Pode ser, por exemplo:
- adaptador Wi-Fi;
- Bluetooth;
- placa de vídeo;
- controlador de áudio;
- webcam;
- impressora;
- controlador USB;
- placa Ethernet;
- dispositivo PCI;
- leitor de cartões.
Clique com o botão direito e abra:
Propriedades
Depois acesse:
Driver
Normalmente encontraremos informações como:
Fornecedor do driver
Data do driver
Versão do driver
Essas três informações já ajudam bastante.
Imagine o seguinte cenário:
Fornecedor:
Intel
Data:
15/04/2026
Versão:
23.x.x.x
Você instala manualmente outro pacote.
Depois de reiniciar, verifica novamente e encontra:
Fornecedor:
Microsoft
ou outra versão do fabricante.
Isso comprova que houve alguma alteração.
Mas ainda não sabemos qual pacote INF está controlando o dispositivo.

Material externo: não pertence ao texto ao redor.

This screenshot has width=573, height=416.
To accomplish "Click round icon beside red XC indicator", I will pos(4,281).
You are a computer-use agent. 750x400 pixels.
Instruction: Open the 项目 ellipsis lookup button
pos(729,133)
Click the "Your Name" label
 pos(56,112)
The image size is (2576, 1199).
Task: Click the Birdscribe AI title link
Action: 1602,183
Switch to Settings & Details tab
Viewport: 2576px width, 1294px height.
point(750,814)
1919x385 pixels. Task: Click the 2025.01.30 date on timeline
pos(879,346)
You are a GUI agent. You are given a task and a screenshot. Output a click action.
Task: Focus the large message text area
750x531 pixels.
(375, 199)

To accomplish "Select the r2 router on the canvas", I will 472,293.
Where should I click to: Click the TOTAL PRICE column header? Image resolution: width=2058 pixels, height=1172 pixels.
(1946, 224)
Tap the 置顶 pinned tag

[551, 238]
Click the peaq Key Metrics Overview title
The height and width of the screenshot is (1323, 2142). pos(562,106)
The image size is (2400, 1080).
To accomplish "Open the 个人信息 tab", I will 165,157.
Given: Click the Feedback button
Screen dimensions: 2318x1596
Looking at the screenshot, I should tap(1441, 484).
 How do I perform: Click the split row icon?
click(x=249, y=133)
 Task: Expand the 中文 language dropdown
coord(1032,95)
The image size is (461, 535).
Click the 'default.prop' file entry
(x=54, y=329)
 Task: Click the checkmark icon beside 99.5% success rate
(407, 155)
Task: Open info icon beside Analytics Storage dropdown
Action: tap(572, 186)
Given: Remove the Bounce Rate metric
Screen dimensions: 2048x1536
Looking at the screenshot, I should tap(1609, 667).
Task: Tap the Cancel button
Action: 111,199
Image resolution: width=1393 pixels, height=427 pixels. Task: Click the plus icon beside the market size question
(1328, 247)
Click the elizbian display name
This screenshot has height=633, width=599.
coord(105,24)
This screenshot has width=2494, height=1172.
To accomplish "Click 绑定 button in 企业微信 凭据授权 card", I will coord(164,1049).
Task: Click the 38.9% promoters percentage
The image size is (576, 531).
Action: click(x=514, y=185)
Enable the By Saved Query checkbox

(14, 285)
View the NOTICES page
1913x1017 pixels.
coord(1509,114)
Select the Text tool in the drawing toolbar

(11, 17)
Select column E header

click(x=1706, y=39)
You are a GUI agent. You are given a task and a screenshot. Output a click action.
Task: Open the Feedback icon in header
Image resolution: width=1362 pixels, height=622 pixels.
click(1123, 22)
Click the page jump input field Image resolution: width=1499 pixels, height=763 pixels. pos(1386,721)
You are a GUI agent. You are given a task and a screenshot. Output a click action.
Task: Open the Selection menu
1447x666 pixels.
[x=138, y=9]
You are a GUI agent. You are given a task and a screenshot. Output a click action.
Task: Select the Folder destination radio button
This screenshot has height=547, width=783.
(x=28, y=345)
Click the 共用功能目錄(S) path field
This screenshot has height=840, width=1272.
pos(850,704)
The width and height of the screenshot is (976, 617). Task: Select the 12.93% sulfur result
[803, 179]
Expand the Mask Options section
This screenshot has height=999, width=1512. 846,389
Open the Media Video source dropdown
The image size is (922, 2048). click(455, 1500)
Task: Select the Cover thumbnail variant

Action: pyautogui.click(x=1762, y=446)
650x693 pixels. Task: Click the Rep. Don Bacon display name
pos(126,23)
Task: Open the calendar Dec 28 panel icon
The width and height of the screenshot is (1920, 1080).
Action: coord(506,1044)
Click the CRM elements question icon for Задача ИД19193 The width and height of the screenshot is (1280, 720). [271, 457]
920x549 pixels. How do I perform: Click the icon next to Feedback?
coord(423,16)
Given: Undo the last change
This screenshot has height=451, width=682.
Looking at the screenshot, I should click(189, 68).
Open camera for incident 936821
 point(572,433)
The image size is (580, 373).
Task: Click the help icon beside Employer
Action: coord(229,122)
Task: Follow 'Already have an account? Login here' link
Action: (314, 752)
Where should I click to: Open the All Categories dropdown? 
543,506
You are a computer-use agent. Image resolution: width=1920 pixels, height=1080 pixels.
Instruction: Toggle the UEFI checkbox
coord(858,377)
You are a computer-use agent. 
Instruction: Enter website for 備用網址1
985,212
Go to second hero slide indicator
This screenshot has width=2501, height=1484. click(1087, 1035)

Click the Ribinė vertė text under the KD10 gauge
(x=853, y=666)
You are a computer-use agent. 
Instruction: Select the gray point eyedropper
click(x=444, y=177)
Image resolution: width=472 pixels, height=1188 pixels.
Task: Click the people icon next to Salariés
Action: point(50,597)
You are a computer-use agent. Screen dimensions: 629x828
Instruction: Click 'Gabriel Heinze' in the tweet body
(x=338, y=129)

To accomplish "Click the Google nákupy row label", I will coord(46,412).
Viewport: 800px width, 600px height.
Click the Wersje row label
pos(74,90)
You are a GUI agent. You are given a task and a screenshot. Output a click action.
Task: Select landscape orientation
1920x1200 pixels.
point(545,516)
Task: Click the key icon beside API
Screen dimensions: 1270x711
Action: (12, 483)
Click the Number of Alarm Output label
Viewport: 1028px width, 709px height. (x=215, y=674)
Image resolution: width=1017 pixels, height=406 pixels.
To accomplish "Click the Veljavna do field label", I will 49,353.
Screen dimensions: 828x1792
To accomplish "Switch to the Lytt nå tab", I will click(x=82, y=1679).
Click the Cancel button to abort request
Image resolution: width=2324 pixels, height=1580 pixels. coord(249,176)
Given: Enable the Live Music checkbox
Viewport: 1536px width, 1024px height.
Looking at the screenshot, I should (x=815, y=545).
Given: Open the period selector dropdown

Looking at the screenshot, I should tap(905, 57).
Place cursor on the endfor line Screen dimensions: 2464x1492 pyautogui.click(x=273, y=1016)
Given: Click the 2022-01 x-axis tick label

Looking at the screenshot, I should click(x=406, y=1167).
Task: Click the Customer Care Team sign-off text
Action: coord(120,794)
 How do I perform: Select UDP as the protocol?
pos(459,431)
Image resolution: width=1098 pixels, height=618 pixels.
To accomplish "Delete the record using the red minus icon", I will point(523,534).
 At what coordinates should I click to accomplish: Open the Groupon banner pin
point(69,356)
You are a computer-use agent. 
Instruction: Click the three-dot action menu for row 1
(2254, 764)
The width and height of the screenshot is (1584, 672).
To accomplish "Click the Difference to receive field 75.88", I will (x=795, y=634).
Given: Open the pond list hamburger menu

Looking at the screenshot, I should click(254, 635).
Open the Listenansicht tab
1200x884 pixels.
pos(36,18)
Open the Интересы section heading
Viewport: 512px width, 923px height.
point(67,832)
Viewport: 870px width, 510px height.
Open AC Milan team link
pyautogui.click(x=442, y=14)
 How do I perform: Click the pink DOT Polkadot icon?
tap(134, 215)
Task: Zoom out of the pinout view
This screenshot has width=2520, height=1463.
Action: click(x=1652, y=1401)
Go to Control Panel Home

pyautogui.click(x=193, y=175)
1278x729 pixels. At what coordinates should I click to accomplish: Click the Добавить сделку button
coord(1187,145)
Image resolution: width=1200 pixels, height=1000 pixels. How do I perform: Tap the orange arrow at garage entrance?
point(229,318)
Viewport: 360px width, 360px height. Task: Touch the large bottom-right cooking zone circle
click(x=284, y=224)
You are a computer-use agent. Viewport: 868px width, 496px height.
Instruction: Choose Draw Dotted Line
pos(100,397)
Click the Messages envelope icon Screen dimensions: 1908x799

Para isso precisamos ir mais fundo.
Descobrindo o INF associado ao dispositivo
Volte para:
Propriedades → Detalhes
No menu Propriedade, procure informações relacionadas ao INF ou ao nome publicado do driver, quando disponíveis.
Dependendo do dispositivo e da versão do Windows, você poderá encontrar referências como:
oem42.inf
Esse pequeno nome é extremamente importante.
O arquivo:
oem42.inf
não significa que o fabricante criou originalmente um driver chamado oem42.
Esse é o nome publicado atribuído ao pacote quando ele foi adicionado ao Driver Store.
O pacote original poderia ter outro nome.
Depois que o Windows o adiciona ao repositório, ele pode receber um nome publicado no formato:
oemXX.inf
Por exemplo:
oem12.inf
oem27.inf
oem42.inf
oem105.inf
Isso permite que o Windows diferencie os diversos pacotes de terceiros armazenados no sistema.
E existe uma ferramenta nativa excelente para trabalhar com essas informações:
PnPUtil
O PnPUtil.exe acompanha o Windows e permite administrar diferentes aspectos do Plug and Play e dos pacotes de drivers.
Abra o Terminal como administrador.
Você pode usar Windows Terminal, PowerShell ou Prompt de Comando.
Digite:
pnputil /enum-drivers
O Windows apresentará os pacotes de drivers de terceiros presentes no Driver Store.
A saída pode conter informações semelhantes a:
Published Name: oem42.inf
Original Name: exemplo.inf
Provider Name: Fabricante
Class Name: Net
Driver Version: 04/15/2026 23.x.x.x
Signer Name: Microsoft Windows Hardware Compatibility Publisher
Os nomes apresentados podem variar conforme idioma e versão do Windows, mas o princípio é o mesmo.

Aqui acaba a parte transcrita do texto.